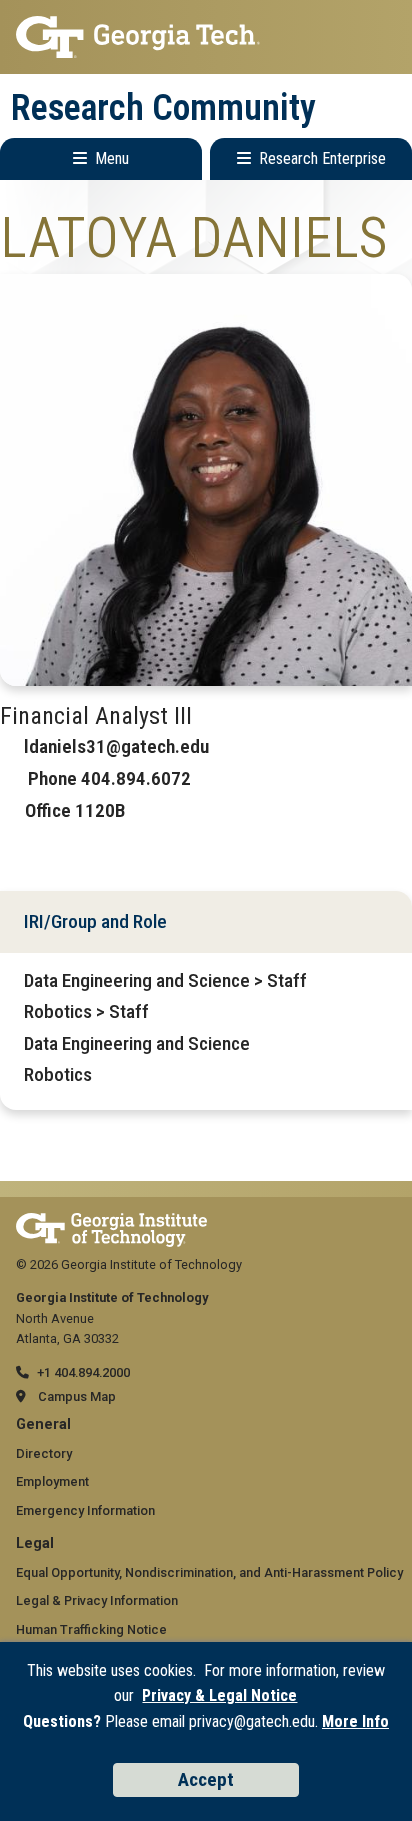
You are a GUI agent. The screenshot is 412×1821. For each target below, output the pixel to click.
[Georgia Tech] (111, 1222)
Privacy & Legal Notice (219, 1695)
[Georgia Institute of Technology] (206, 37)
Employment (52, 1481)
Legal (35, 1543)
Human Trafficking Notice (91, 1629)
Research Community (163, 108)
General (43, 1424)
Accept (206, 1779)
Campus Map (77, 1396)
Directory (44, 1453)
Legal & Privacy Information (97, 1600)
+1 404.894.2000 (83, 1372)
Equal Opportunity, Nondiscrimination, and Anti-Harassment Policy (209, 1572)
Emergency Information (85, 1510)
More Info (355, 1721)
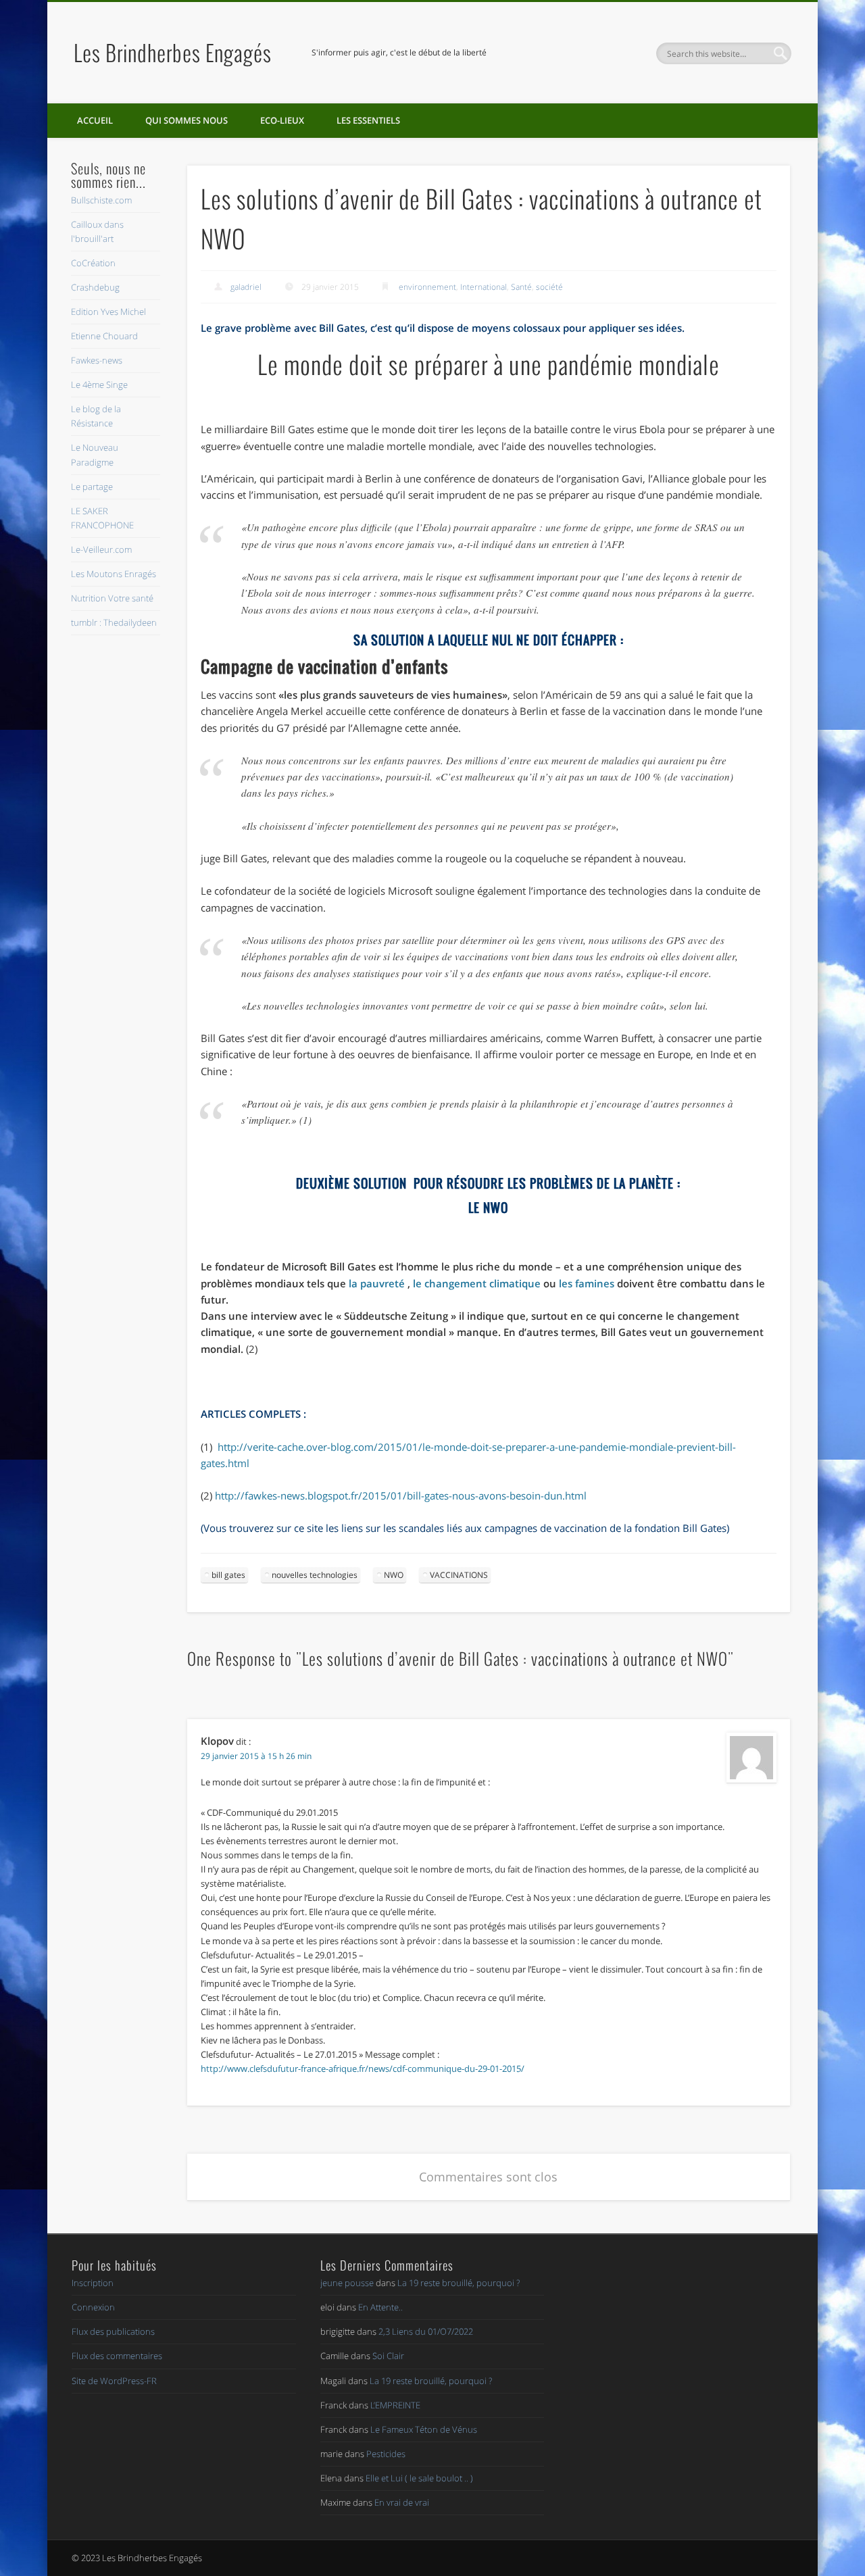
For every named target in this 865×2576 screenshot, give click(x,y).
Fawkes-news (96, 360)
* * * *
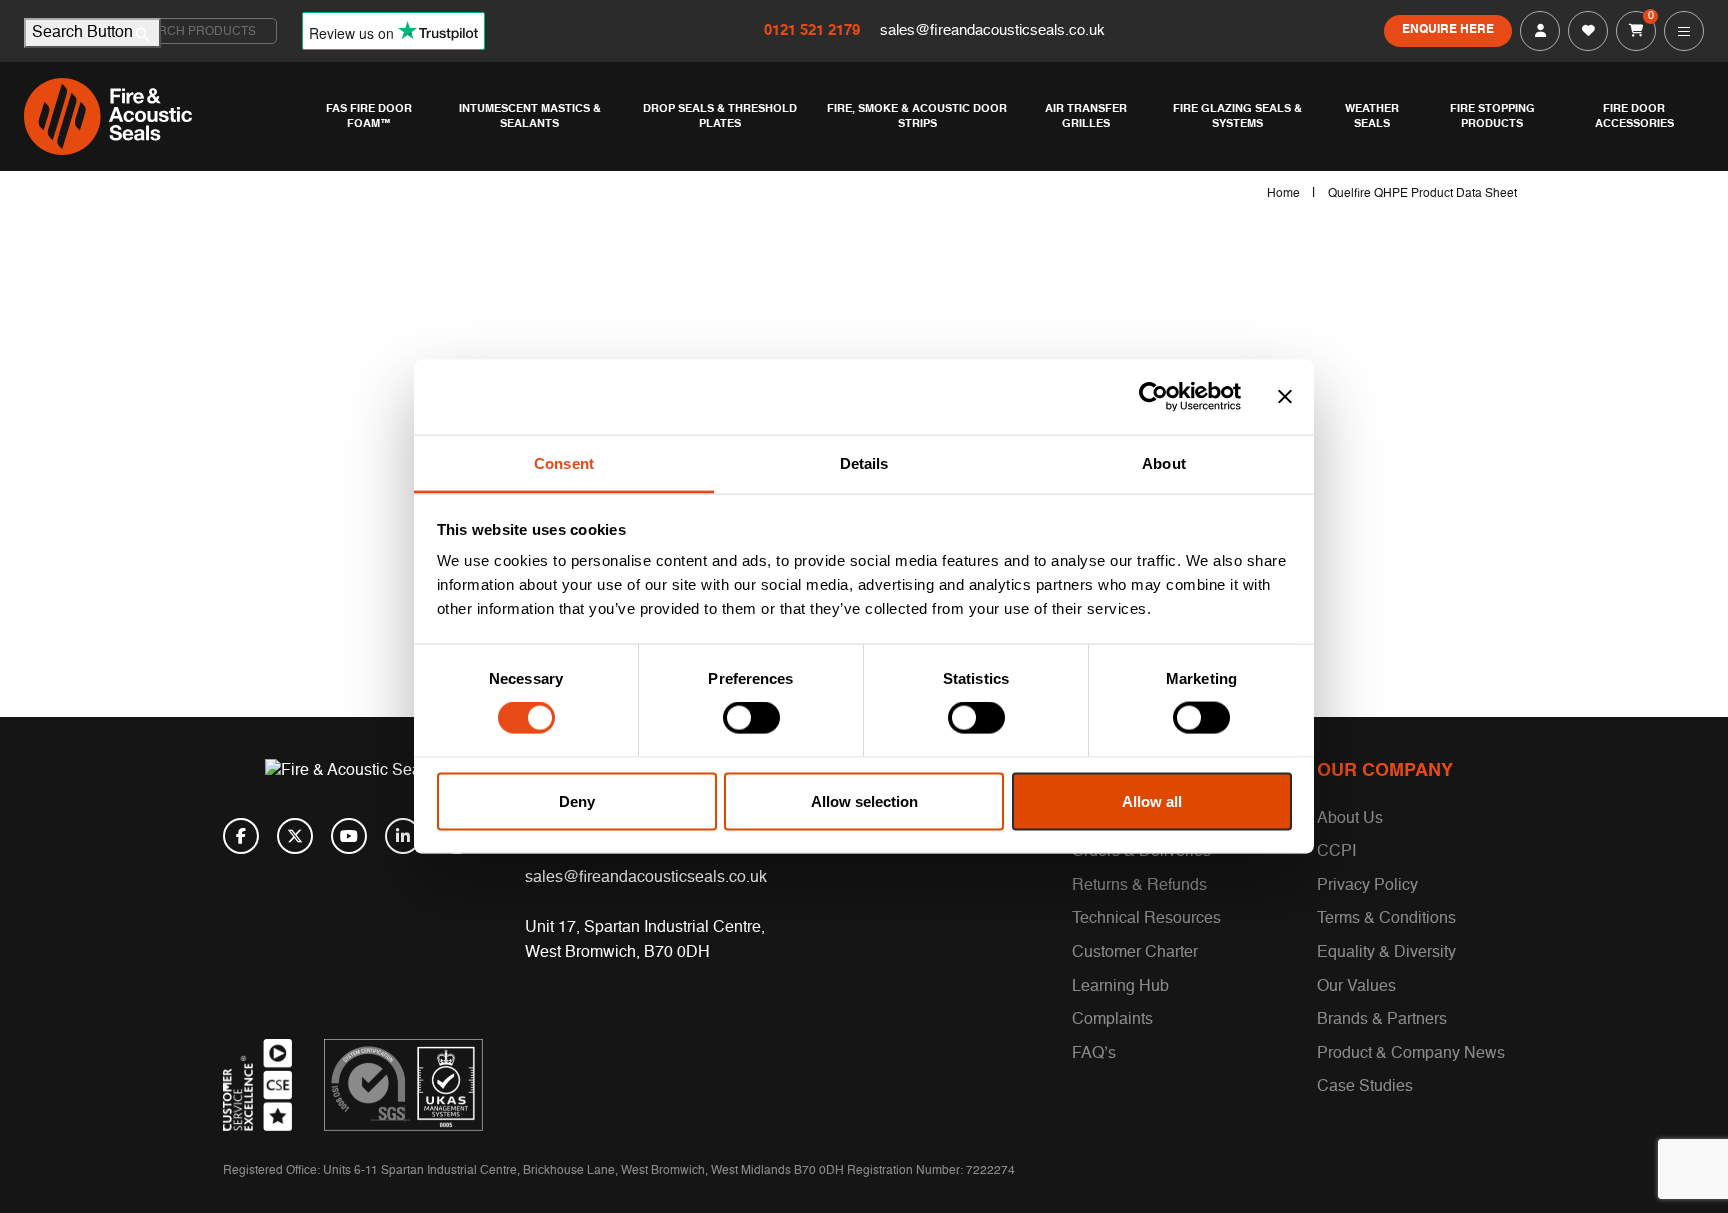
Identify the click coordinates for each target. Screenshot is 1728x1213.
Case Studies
* * * *
» **Assignment**
The response must hold only the lines above from the line with "You are a GUI" through the line with "Legal (35, 1543)", each copied exactly, both ends kept.

» **Problem solution**
You are a GUI agent. The screenshot is 412×1821. For each target below, output the pixel to click.
[Georgia Tech] (111, 1222)
Privacy & Legal Notice (219, 1695)
[Georgia Institute of Technology] (206, 37)
Employment (52, 1481)
Legal (35, 1543)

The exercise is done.